▶ EXERCISE AIM: Rewrite the items below with "Taipei" replaced by "Kaohsiung" and everything else unchanged.

▶ RECORDED DATA:
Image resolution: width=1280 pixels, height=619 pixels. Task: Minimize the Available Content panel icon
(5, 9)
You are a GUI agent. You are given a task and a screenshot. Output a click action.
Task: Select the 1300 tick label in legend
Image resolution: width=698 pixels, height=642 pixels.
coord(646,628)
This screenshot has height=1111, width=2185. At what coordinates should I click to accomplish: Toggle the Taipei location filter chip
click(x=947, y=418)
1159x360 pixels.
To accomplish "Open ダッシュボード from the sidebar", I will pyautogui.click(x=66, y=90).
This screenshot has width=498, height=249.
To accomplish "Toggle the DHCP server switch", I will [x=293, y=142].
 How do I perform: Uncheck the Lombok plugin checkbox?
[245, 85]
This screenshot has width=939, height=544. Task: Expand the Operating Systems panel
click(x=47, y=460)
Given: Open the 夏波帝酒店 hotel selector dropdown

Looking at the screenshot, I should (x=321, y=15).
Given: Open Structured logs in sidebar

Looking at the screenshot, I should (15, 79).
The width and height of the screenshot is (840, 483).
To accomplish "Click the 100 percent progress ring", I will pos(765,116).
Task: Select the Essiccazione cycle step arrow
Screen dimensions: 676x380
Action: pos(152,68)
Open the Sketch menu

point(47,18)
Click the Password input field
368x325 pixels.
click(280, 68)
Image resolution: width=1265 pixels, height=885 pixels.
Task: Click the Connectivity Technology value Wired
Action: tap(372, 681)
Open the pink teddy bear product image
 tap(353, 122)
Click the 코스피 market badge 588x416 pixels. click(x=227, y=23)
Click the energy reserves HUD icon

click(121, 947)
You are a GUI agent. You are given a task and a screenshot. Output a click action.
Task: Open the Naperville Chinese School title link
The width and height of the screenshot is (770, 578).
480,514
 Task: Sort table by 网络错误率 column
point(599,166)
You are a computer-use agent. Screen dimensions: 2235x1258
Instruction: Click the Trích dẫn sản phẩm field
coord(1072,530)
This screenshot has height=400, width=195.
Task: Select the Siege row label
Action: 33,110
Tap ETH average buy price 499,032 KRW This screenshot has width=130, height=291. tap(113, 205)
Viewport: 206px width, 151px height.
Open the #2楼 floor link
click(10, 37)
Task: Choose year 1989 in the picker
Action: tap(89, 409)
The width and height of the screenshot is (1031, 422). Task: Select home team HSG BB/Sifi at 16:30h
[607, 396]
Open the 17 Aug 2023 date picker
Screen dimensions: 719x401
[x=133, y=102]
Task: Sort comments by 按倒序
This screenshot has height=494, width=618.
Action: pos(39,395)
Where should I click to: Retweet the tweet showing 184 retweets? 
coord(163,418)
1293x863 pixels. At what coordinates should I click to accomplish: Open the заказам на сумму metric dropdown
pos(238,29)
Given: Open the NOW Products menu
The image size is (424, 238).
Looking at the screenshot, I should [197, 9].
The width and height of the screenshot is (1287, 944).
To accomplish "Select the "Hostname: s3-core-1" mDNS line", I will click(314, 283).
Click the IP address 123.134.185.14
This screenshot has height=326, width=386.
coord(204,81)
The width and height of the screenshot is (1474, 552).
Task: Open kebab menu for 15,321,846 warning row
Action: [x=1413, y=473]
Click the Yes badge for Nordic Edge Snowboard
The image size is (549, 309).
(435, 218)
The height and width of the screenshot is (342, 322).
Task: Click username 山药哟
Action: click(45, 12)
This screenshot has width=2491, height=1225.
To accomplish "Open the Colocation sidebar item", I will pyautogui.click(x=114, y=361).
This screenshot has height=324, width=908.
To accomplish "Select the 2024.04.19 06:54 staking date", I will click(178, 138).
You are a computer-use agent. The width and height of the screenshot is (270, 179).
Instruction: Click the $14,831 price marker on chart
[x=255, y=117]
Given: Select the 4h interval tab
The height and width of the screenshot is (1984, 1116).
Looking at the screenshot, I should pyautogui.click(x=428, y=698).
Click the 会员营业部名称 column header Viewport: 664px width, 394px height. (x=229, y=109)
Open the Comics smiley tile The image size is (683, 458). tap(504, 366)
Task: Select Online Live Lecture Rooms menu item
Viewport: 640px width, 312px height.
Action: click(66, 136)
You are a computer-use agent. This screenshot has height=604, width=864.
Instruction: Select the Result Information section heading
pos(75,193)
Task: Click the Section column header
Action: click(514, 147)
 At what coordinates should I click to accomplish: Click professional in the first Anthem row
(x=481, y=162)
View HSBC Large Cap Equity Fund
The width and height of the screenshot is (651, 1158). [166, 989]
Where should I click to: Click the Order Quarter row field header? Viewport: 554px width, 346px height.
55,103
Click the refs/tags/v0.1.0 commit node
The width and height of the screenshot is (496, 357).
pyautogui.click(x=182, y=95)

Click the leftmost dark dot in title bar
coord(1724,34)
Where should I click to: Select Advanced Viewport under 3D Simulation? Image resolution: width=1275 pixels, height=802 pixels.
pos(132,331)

▶ PROBLEM SOLUTION:
Image resolution: width=1280 pixels, height=619 pixels. Task: Minimize the Available Content panel icon
(5, 9)
You are a GUI agent. You are given a task and a screenshot. Output a click action.
Task: Select the 1300 tick label in legend
Image resolution: width=698 pixels, height=642 pixels.
coord(646,628)
This screenshot has height=1111, width=2185. At what coordinates should I click to accomplish: Toggle the Kaohsiung location filter chip
click(x=947, y=418)
1159x360 pixels.
To accomplish "Open ダッシュボード from the sidebar", I will pyautogui.click(x=66, y=90).
This screenshot has width=498, height=249.
To accomplish "Toggle the DHCP server switch", I will [x=293, y=142].
 How do I perform: Uncheck the Lombok plugin checkbox?
[245, 85]
This screenshot has width=939, height=544. Task: Expand the Operating Systems panel
click(x=47, y=460)
Given: Open the 夏波帝酒店 hotel selector dropdown

Looking at the screenshot, I should (x=321, y=15).
Given: Open Structured logs in sidebar

Looking at the screenshot, I should (15, 79).
The width and height of the screenshot is (840, 483).
To accomplish "Click the 100 percent progress ring", I will pos(765,116).
Task: Select the Essiccazione cycle step arrow
Screen dimensions: 676x380
Action: pos(152,68)
Open the Sketch menu

point(47,18)
Click the Password input field
368x325 pixels.
click(280, 68)
Image resolution: width=1265 pixels, height=885 pixels.
Task: Click the Connectivity Technology value Wired
Action: tap(372, 681)
Open the pink teddy bear product image
 tap(353, 122)
Click the 코스피 market badge 588x416 pixels. click(x=227, y=23)
Click the energy reserves HUD icon

click(121, 947)
You are a GUI agent. You are given a task and a screenshot. Output a click action.
Task: Open the Naperville Chinese School title link
The width and height of the screenshot is (770, 578).
480,514
 Task: Sort table by 网络错误率 column
point(599,166)
You are a computer-use agent. Screen dimensions: 2235x1258
Instruction: Click the Trích dẫn sản phẩm field
coord(1072,530)
This screenshot has height=400, width=195.
Task: Select the Siege row label
Action: 33,110
Tap ETH average buy price 499,032 KRW This screenshot has width=130, height=291. tap(113, 205)
Viewport: 206px width, 151px height.
Open the #2楼 floor link
click(10, 37)
Task: Choose year 1989 in the picker
Action: tap(89, 409)
The width and height of the screenshot is (1031, 422). Task: Select home team HSG BB/Sifi at 16:30h
[607, 396]
Open the 17 Aug 2023 date picker
Screen dimensions: 719x401
[x=133, y=102]
Task: Sort comments by 按倒序
This screenshot has height=494, width=618.
Action: pos(39,395)
Where should I click to: Retweet the tweet showing 184 retweets? 
coord(163,418)
1293x863 pixels. At what coordinates should I click to accomplish: Open the заказам на сумму metric dropdown
pos(238,29)
Given: Open the NOW Products menu
The image size is (424, 238).
Looking at the screenshot, I should [197, 9].
The width and height of the screenshot is (1287, 944).
To accomplish "Select the "Hostname: s3-core-1" mDNS line", I will click(314, 283).
Click the IP address 123.134.185.14
This screenshot has height=326, width=386.
coord(204,81)
The width and height of the screenshot is (1474, 552).
Task: Open kebab menu for 15,321,846 warning row
Action: [x=1413, y=473]
Click the Yes badge for Nordic Edge Snowboard
The image size is (549, 309).
(435, 218)
The height and width of the screenshot is (342, 322).
Task: Click username 山药哟
Action: click(45, 12)
This screenshot has width=2491, height=1225.
To accomplish "Open the Colocation sidebar item", I will pyautogui.click(x=114, y=361).
This screenshot has height=324, width=908.
To accomplish "Select the 2024.04.19 06:54 staking date", I will click(178, 138).
You are a computer-use agent. The width and height of the screenshot is (270, 179).
Instruction: Click the $14,831 price marker on chart
[x=255, y=117]
Given: Select the 4h interval tab
The height and width of the screenshot is (1984, 1116).
Looking at the screenshot, I should pyautogui.click(x=428, y=698).
Click the 会员营业部名称 column header Viewport: 664px width, 394px height. (x=229, y=109)
Open the Comics smiley tile The image size is (683, 458). tap(504, 366)
Task: Select Online Live Lecture Rooms menu item
Viewport: 640px width, 312px height.
Action: click(66, 136)
You are a computer-use agent. This screenshot has height=604, width=864.
Instruction: Select the Result Information section heading
pos(75,193)
Task: Click the Section column header
Action: click(514, 147)
 At what coordinates should I click to accomplish: Click professional in the first Anthem row
(x=481, y=162)
View HSBC Large Cap Equity Fund
The width and height of the screenshot is (651, 1158). [166, 989]
Where should I click to: Click the Order Quarter row field header? Viewport: 554px width, 346px height.
55,103
Click the refs/tags/v0.1.0 commit node
The width and height of the screenshot is (496, 357).
pyautogui.click(x=182, y=95)

Click the leftmost dark dot in title bar
coord(1724,34)
Where should I click to: Select Advanced Viewport under 3D Simulation? Image resolution: width=1275 pixels, height=802 pixels.
pos(132,331)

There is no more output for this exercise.